▶ Document text:
#####
Of all the revivals it’s James Robinson back on Starman that offers the most promise. An always intelligent series, Robinson’s smart enough not to sully it by bringing back Jack Knight, so we have brother David confronting the Shade, himself experiencing a crisis. There’s some spirit, and it’s better than most of the remaining stories, but it’s Robinson on autopilot with no real feeling for the idea. Fernando Dagnino’s art is a contrast, sometimes innovatively laid out, other pages scratchy and unclear. The same applies to Denys Cowan whose style has become ever more abstracted, and while Denny O’Neil and Geoff Johns’ plot is true to what the Question was, the awkward mixture of philosophy and violence isn’t much fun despite a neat trick at the end.

Eric Wallace’s Shazam! chapter stands apart in reviving Osiris, but having him conflicted, his basic better nature overcoming the evil that’s supposed to be within. It’s interesting up to a point, and Don Kramer’s blocky art works well for zombies (sample spread right), but interest in the soul searching rapidly tires.

At the heart of each story is the conundrum of how to stop a powerful undead being able to reconfigure itself, and the solutions are innovative, but as a collection this is marginal. If preferred, it’s also available within the Blackest Night Omnibus along with some longer Black Lantern tales.
#####
▶ Provided material:
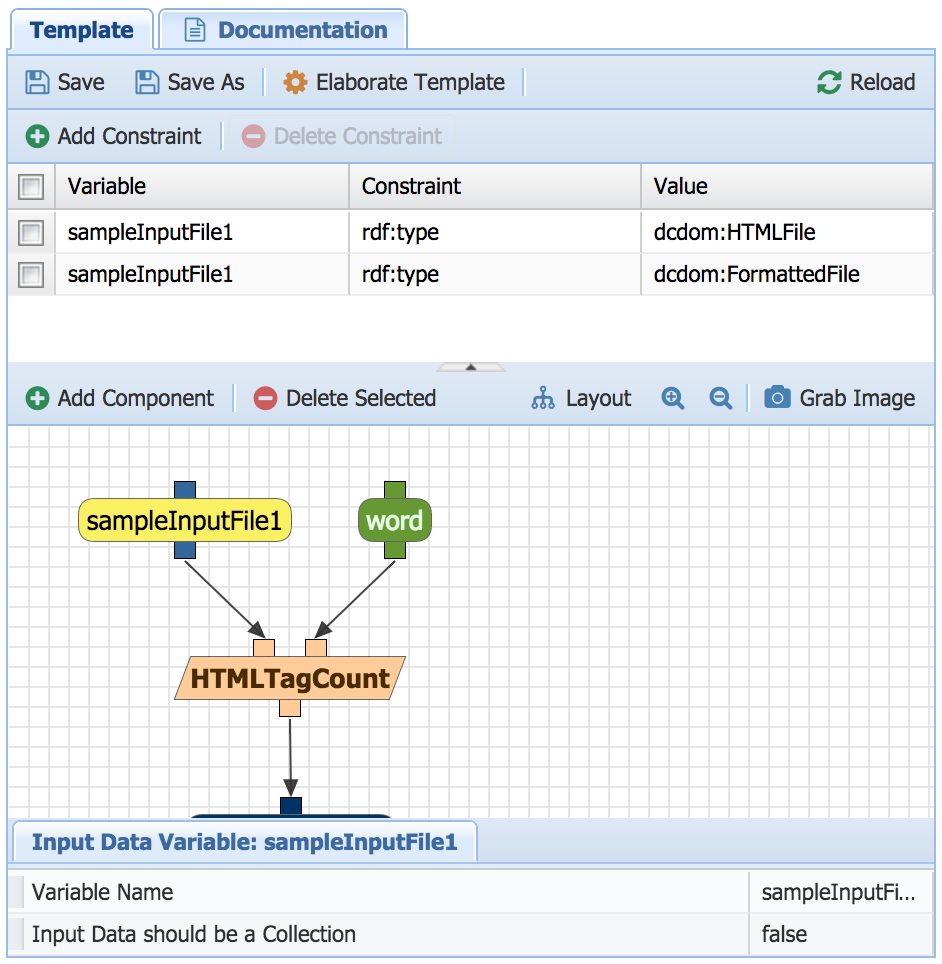Zoom out on the workflow canvas
942x964 pixels.
point(720,398)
#####
▶ Task statement: Return the comics review above word for word, everything from "Of all the revivals" down to "at the end.".

▶ Problem solution:
Of all the revivals it’s James Robinson back on Starman that offers the most promise. An always intelligent series, Robinson’s smart enough not to sully it by bringing back Jack Knight, so we have brother David confronting the Shade, himself experiencing a crisis. There’s some spirit, and it’s better than most of the remaining stories, but it’s Robinson on autopilot with no real feeling for the idea. Fernando Dagnino’s art is a contrast, sometimes innovatively laid out, other pages scratchy and unclear. The same applies to Denys Cowan whose style has become ever more abstracted, and while Denny O’Neil and Geoff Johns’ plot is true to what the Question was, the awkward mixture of philosophy and violence isn’t much fun despite a neat trick at the end.